I worry about things I can't change. It's sort of my thing.
In addition to worrying about things like how I can get my whites whiter and what my dog dreams about and even why things seem to all go so horribly wrong for me? I also think a lot about nature vs. nurture. I blogged/whined about this before.
Because really. Jason and I do the best we can. We don't pretend to be perfect or better than anyone else. We're aware of our limitations and we are extremely aware of our flaws (and I'm sure if we weren't, someone would remind us). We just love those kids and we try. We really try.
The other day I had parent/teacher conferences.
I? Loathe parent teacher conferences.
I don't know why. Nothing bad ever happens. Lightening doesn't strike me and nothing falls on my head or anything but I dread them so, so much. The only thing I can figure is that I know I'm going to have to squeeze my hindquarters into a chair that is designed for someone between the ages of 5 and 11 and it's just not going to go well for me, so I automatically am biased against these meetings. That, and I just HATE to break my routine. I really, really thrive on having a set routine. So much so that I basically lose my ever-loving mind every time I have to go against it.
I met with the Girl's teacher first and it was really a good thing I did, because if I ever need to get a boost? I just need to talk to the Girl's teacher. Because she thinks that the Girl rocks. She does, of course, but it's always good to get validation of this from people who are not biologically related to us.
After polishing the Girl's halo for a moment, she asked if I had any concerns about her.
And I do.
Because...I hate to admit this but...I think the Girl one is a little weird.
I know. Shocking right? No clue where she would get this.
She's a nice kid and everyone likes her, but she prefers to be by herself (check). She'd rather read than do just about anything (double check). She randomly bursts into rather comical dancing to music only she can hear(um...check). She has a puppet (okay, I never had a puppet. Not that this makes me normal, I know).
So, frankly, I am terrified that the Girl one will grow up like me. Because I? Am not so much normal as I am a hot mess.
I also have fears, often, that my ex-husband will rear his ugly head and the children will somehow be like him.
I won't go into detail, but I really, really, really don't want them to be like him.
Therefore, I'm pretty much justifiably terrified every day of my life that my children will succumb to the genetic nightmare which was thrust upon them.
The Girl's teacher assured me that the Girl was right on track. She had friends in the class, lots of friends. She wasn't anti-social at lunch or on the playground. Yes, she prefers her own company over that of others, but that's okay.
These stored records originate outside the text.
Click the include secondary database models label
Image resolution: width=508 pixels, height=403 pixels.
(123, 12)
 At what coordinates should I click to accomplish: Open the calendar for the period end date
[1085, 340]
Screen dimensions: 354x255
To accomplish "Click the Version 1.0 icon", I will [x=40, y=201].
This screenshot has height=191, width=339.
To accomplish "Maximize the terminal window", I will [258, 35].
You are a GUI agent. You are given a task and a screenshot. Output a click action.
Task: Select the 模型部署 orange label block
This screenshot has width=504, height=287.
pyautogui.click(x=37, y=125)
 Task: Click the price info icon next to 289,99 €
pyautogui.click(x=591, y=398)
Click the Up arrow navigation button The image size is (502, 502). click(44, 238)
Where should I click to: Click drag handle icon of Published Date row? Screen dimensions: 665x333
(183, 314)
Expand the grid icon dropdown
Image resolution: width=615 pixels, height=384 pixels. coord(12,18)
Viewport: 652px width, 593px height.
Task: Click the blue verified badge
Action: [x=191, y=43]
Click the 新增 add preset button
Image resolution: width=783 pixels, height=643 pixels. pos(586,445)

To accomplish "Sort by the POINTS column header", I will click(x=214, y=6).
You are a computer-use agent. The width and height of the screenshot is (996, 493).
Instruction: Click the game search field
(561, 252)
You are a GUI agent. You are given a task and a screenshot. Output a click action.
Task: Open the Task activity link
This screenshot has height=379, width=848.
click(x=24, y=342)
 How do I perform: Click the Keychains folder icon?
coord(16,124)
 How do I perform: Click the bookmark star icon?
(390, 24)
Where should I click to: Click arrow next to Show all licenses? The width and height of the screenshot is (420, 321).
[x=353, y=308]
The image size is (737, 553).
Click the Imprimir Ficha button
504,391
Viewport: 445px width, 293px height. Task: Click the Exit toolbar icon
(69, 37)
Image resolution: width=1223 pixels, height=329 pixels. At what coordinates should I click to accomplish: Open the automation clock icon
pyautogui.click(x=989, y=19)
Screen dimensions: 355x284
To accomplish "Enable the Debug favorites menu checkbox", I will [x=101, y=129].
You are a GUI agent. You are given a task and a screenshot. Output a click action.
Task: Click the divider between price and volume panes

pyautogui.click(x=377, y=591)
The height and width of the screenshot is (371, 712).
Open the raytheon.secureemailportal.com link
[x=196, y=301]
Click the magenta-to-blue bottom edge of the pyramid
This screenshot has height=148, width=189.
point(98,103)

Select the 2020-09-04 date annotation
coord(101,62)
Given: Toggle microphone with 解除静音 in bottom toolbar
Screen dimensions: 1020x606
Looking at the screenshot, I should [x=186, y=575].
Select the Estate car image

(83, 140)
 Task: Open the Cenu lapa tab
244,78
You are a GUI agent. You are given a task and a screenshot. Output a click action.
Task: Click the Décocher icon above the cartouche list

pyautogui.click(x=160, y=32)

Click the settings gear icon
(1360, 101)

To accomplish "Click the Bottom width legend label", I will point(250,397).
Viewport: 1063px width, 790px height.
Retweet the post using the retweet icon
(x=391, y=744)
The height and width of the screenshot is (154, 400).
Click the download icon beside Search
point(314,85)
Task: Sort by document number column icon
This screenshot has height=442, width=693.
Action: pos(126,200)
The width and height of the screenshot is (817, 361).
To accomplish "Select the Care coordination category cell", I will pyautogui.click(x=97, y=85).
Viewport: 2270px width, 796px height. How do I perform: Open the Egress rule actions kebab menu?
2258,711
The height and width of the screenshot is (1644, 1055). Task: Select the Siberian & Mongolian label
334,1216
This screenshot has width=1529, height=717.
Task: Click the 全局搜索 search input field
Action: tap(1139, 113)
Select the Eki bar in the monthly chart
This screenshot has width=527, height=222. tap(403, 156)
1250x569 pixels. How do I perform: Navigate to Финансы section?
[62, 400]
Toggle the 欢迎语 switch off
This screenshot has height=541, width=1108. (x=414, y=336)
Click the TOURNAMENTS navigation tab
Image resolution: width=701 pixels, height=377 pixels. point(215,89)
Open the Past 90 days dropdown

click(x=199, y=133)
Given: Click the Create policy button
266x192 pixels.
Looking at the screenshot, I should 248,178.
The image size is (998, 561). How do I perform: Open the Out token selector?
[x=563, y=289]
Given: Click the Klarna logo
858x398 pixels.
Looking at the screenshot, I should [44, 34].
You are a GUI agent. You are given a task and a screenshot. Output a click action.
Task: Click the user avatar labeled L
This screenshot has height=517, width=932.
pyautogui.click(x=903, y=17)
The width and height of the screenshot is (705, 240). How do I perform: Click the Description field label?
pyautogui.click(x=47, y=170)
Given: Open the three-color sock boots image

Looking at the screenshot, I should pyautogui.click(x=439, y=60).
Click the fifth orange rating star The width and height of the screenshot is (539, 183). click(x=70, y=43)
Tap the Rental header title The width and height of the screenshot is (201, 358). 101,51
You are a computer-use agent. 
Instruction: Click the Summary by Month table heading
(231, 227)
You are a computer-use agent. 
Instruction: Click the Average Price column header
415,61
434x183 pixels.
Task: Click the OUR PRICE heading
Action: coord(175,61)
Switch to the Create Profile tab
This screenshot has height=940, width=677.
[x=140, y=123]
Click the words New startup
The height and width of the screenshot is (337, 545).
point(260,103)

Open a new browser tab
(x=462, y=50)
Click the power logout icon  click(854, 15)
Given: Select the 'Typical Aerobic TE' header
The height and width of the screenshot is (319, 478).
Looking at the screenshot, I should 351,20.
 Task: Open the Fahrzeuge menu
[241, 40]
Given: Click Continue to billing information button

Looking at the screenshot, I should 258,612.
And then, she shared a story.
There is a child in the Girl's class who is often in trouble. Often. She's not a very nice child, apparently, and often causes a lot of mischief. Basically, if something has gone wrong within the classroom, this child gets the blame. Because generally? It is this child's fault.
She also gets picked on by the other children. Excessively.
The Girl's teacher was quick to assure me that the Girl does not pick on this child. But they are also not friends and this child HAS picked on the Girl before and been very ugly to her.
Recently, there was some incident in the classroom. The teacher didn't give me details and I didn't ask. Several children in the classroom attributed the incident to the trouble making child, and the teacher believed them. Why wouldn't she?
The Girl? Got upset.
So she took it upon herself to write a letter to the principal. She told the principal that yes, this trouble making girl often got into scrapes, and yes, it was often her fault that these things happened, but this time, the troublemaker was not at fault. And also, all the kids picked on her and bullying is wrong, and can the principal please take care of all of this?
This child is not her friend, mind you. This child, in fact, has been quite mean to the Girl.
But right is right.
And my Girl knew it.
No one had to tell her, and she never told me this happened.
She just knew it was right.
Have you ever heard the expression "my heart swelled"? Because my heart? I think it actually swelled.
She'll never be like him.
And maybe, I hope, she'll only be the good parts of me.